[Stored items]

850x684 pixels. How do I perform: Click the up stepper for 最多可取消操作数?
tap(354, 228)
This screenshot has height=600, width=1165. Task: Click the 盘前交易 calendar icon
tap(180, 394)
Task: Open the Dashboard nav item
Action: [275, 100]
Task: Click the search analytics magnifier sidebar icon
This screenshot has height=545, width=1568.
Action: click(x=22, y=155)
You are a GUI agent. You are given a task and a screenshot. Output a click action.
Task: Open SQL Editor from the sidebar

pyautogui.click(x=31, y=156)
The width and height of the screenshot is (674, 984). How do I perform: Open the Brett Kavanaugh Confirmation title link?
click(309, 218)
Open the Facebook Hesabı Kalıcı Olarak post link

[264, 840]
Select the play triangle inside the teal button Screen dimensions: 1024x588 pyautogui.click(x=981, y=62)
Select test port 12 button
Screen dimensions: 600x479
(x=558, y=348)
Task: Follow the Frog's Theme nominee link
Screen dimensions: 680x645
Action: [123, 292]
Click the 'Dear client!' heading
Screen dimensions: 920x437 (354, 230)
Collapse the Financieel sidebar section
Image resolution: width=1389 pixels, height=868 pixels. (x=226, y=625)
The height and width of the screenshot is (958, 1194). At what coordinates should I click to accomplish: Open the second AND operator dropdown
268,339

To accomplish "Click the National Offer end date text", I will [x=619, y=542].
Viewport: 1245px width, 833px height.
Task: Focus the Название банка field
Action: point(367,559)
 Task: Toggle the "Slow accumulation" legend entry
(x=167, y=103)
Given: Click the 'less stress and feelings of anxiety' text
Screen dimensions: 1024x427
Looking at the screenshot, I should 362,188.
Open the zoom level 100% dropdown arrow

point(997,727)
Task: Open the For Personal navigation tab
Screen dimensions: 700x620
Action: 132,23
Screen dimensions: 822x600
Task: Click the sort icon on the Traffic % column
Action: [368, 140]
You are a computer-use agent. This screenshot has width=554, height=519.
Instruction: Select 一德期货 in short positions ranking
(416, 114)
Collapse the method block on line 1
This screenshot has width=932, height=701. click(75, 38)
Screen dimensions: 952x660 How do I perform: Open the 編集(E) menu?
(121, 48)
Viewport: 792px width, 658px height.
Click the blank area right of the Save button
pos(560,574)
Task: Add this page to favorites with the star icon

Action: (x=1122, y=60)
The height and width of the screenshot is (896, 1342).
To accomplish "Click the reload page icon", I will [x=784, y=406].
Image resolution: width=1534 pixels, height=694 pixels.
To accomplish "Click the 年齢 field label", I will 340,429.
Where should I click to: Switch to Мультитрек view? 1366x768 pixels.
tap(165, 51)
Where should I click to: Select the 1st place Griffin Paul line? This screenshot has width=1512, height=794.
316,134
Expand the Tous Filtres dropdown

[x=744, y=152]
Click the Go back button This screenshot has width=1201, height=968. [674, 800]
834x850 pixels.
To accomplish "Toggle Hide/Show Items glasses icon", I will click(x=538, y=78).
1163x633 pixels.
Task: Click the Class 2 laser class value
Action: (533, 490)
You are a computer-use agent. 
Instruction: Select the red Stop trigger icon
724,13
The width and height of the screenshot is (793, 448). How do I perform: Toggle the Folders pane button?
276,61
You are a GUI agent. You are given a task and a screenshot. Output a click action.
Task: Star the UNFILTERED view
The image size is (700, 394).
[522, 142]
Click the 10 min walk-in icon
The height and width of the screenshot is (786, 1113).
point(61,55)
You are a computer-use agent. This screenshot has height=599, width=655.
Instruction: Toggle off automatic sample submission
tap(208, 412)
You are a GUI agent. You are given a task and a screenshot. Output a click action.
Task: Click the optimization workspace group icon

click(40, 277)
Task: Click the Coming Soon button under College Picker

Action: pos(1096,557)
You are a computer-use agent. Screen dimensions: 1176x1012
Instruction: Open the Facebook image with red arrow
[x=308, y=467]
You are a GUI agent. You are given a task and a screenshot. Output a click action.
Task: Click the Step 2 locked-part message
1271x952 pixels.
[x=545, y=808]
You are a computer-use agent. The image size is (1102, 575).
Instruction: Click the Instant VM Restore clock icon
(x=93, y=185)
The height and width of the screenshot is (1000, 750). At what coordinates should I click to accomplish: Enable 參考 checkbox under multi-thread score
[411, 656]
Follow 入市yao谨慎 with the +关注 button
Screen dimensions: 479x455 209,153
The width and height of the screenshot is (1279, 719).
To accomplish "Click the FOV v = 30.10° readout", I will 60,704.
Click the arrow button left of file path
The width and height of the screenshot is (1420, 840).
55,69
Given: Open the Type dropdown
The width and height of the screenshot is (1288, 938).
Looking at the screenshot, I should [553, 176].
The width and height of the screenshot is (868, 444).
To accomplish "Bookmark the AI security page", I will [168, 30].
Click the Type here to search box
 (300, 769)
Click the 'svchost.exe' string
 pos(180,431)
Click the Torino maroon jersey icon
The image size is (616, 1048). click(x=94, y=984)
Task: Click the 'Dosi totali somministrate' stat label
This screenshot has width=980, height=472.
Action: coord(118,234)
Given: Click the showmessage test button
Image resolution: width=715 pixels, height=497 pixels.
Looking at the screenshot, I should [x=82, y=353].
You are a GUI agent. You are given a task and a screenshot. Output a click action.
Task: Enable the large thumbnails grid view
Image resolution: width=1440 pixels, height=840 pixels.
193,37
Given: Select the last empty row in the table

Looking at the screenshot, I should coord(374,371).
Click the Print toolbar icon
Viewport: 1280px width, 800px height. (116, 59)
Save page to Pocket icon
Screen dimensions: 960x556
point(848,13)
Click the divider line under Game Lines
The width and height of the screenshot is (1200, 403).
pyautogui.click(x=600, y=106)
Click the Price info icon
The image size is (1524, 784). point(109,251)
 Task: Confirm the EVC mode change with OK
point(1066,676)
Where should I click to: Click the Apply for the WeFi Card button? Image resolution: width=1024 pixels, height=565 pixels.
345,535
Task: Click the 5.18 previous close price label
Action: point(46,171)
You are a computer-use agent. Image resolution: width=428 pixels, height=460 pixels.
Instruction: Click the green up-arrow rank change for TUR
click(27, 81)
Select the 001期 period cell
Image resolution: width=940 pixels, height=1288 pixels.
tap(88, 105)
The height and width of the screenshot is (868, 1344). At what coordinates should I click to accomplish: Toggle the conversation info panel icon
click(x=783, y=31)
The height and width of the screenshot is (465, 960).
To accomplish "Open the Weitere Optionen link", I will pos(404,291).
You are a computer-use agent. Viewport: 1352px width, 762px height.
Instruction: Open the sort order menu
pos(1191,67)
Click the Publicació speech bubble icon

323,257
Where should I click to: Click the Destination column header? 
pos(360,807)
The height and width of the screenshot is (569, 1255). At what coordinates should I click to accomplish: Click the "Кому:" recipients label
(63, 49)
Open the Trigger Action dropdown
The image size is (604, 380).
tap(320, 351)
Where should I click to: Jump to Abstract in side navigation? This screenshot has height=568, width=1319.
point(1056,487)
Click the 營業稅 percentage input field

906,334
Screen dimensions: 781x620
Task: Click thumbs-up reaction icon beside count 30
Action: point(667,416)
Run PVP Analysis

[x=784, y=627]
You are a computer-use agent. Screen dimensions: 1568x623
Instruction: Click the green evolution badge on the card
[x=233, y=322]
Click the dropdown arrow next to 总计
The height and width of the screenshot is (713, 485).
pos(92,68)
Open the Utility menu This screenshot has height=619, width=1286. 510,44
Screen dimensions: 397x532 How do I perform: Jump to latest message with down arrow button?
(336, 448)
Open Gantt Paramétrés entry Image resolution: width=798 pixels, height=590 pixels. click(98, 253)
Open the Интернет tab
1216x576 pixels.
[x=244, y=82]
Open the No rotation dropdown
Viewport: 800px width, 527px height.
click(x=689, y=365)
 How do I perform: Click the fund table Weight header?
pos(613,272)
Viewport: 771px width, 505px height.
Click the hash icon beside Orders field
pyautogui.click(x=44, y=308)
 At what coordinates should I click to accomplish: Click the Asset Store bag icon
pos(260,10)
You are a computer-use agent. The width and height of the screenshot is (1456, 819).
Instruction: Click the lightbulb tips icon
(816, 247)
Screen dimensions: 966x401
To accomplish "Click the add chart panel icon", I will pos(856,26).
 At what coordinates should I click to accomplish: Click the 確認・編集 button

_Aim of the task_
Show all lines above holding the word "computer".

_Finished exercise_
You are a computer-use agent. This screenshot has width=554, height=519.
You are a computer-use agent. 
You are a computer-use agent. This screenshot has height=599, width=655.
You are a computer-use agent. Screen dimensions: 1176x1012
You are a computer-use agent. The image size is (1102, 575).
You are a computer-use agent. Image resolution: width=428 pixels, height=460 pixels.
You are a computer-use agent. Viewport: 1352px width, 762px height.
You are a computer-use agent. Screen dimensions: 1568x623
You are a computer-use agent. The width and height of the screenshot is (1456, 819).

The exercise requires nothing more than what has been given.